Secular ethics as such could not exist in Byzantium and the superiority of ‘‘extreme philosophy,’’ that is, ascetic morality, is stressed in many Patristic texts. We can discern two aspects of religious ideal behavior, the ascetic ideal (the mortification of the flesh and the life of a hermit) and the monastic ideal (the virtue of humility and the communal life). The majority of early theological literature and treatises like On Virginity emphasized these ideals. The same line of thought continued in early Byzantium with Maximus the Confessor’s various Chapters, John of Climacus’ Heavenly Ladder; later with topically arranged florilegia like John of Damascus’ Sacra Parallela; and, finally, with Symeon’s the New Theologian Ethics and Catecheses, Nicetas Stethatos’ Three Hundred Practical Chapters (on the purification of the intellect, on love, and on the perfection of life), and the Hesychastic movement with Gregory Palamas. Nicholas Kabasilas’ On the Life in Christ is a landmark in Byzantine spirituality.

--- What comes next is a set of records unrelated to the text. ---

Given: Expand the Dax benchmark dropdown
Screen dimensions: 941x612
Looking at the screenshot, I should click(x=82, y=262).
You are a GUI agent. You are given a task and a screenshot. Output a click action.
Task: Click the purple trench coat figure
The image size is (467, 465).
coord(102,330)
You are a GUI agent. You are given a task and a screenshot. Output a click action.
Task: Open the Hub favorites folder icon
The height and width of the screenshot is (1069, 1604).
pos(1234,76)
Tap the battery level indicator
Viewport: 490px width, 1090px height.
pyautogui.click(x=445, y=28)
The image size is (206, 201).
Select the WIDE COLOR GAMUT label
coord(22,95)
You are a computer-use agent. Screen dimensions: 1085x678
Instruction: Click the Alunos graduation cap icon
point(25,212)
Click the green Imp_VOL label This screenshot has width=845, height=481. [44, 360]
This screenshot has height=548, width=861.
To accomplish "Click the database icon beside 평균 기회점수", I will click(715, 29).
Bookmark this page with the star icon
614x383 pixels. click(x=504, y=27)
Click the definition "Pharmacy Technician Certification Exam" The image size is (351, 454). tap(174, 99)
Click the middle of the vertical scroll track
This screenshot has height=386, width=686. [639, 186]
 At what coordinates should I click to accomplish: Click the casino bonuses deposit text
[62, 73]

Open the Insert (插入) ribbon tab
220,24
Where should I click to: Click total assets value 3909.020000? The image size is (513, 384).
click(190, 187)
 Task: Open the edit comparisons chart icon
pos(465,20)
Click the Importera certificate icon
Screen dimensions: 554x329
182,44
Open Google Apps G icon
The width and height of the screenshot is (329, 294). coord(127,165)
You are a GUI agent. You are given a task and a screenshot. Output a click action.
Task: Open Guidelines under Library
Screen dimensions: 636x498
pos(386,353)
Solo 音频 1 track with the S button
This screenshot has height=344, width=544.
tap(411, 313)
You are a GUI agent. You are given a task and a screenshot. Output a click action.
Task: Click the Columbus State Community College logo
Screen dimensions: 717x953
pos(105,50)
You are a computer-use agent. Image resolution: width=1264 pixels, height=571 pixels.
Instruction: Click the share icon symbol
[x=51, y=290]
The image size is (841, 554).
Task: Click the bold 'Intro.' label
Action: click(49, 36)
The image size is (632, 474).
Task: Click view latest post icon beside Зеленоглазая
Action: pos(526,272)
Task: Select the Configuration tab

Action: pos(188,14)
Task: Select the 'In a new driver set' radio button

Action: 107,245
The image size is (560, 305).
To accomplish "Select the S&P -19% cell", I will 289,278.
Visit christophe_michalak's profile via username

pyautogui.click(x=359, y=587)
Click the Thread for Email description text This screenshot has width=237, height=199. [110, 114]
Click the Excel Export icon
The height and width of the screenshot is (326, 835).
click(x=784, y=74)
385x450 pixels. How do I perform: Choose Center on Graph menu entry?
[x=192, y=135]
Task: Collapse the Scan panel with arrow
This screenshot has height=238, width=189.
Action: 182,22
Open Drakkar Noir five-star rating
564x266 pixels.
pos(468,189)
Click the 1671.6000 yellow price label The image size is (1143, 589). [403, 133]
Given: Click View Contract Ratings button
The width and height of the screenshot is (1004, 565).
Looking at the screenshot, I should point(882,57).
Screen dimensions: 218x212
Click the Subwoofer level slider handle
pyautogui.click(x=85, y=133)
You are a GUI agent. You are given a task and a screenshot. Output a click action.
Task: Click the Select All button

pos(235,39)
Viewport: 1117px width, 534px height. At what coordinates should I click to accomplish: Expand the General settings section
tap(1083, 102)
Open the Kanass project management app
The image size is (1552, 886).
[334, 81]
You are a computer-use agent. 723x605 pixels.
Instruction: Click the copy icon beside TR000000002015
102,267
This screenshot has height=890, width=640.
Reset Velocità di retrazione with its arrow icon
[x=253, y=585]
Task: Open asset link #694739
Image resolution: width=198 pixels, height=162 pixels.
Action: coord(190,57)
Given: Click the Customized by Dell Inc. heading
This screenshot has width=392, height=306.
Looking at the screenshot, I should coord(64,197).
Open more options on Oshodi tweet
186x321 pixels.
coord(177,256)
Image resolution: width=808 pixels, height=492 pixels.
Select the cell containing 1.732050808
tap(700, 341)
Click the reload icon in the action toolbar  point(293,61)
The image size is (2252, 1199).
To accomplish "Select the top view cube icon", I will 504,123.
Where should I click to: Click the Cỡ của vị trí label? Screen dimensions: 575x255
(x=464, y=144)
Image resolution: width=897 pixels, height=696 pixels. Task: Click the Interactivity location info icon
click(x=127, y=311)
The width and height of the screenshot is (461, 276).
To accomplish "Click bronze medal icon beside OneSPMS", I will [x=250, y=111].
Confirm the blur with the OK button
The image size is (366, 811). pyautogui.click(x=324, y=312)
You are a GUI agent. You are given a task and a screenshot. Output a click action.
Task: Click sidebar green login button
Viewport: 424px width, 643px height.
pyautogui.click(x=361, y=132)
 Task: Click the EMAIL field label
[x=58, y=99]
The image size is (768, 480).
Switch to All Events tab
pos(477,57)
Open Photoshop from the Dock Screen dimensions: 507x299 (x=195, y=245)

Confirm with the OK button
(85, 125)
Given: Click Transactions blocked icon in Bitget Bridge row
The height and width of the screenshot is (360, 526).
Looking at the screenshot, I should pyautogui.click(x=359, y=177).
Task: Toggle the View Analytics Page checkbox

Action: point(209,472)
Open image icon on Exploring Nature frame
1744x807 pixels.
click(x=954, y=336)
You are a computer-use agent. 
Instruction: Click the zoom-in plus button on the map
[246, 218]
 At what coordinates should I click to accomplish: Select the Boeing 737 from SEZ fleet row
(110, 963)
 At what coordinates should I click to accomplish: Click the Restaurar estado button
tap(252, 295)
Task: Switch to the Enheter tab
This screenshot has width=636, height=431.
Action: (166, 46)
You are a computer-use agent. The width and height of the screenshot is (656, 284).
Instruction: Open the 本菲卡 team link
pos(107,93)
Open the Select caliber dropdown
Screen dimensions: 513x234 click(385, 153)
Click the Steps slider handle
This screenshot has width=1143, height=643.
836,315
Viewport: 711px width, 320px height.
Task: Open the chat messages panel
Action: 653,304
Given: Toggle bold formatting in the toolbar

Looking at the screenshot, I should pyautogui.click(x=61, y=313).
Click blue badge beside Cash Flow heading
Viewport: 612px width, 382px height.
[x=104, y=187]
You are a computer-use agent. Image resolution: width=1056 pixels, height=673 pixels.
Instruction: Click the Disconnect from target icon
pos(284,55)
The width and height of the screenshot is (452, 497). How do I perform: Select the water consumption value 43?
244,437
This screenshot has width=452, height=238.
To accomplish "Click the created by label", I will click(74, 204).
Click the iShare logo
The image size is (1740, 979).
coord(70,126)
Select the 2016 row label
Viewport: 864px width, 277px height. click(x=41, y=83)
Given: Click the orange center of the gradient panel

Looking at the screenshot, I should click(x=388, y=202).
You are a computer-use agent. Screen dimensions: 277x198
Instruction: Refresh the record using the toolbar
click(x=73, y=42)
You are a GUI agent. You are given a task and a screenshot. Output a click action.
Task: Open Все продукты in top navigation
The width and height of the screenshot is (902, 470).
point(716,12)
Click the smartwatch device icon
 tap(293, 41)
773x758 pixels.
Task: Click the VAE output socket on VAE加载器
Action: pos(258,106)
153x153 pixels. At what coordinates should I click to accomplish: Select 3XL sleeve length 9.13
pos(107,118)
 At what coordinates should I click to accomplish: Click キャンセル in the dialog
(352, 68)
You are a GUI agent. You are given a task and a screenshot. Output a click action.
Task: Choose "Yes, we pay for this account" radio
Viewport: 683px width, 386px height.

Although this rigorous discipline was addressed mainly to monks, it played a decisive role in the formation of Byzantine ethics.
A few reactions against the unqualified acceptance of these ideals were noted; intellectuals such as Bishop Eustathios of Thessalonike (twelfth century) praised also virtuous married people and Plethon attacked Christian monasticism in general. There are also moderate views that are not antireligious but relatively independent from the Orthodox learning and influenced by Greek philosophy (Psellos, Metochites’ Ethical Discourse). Subversive texts like the Lifes of Fools in Christ (St. Symeon, St. Andrew) and the Didactic Admonitions (known as Spaneas) or the idiosyncratic case of anti-Christian ethics (Plethon). The primacy of religious ethics did not prevent several forms of secular ideals of behavior to emerge in texts of Psellos, Kekaumenos, or Eustathios concerning family and women, the moderate enjoyment of life, the knightly ideal, etc. The optimistic view trusted God, no matter how weak human nature was considered to be, but many intellectuals held a pessimistic attitude - especially in the Empire’s hard times - and were reluctant to endorse Christian virtues without qualification, while expressing a feeling of vanity not calmed by the acknowledgment of God’s providence.